Villagers who tried to flee were caught and taken to the sports ground in Muatide village where they were decapitated and chopped to pieces in a series of ferocious attacks in Muslim-majority Cabo Delgado province.
Christians worship at a church in Mozambique. The rise of Islamist fundamentalism in the north-east is a particular threat to Christians, who are targeted for their faith
In one attack, gunmen shouting “Allahu Akbar” stormed into Nanjaba village on 6 November, firing weapons and setting homes alight. Two villagers were beheaded and several women were abducted.
Barnabas Fund’s contacts in the area report that anyone who refuses to support the jihadists and embrace their beliefs is attacked, and their property set on fire. Thus Christians who refuse to deny Christ are amongst the victims. The attacks are amongst the worst seen, in recent years, in the brutal campaign by militant Islamists to establish an Islamist caliphate in the oil and gas-rich Cabo Delgado province. Desperate people are flooding in to the Christian mission stations for protection.

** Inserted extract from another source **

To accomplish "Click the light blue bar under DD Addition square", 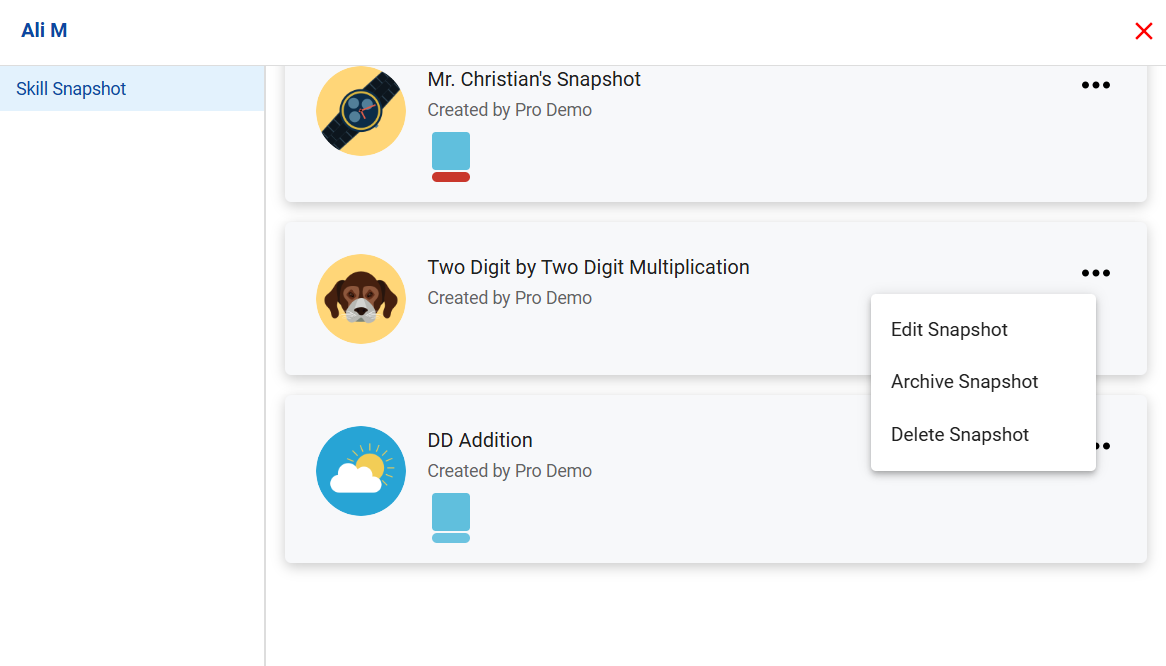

In an upsurge of violence in April, Islamic fundamentalists murdered at least 57 people and smashed their way into a church in Cabo Delgado. At least 52 people were massacred in Xitaxi village when they refused to join the Islamic terrorist group.
More than 2,000 people have been killed and about 430,000 left homeless in the region since 2017. The militant Islamist organisation called Ahlu Sunnah Wa-Jama, known locally as Al Shabaab (not the Somali-based group), is linked to Islamic State and has effectively gained control of an area of Cabo Delgado.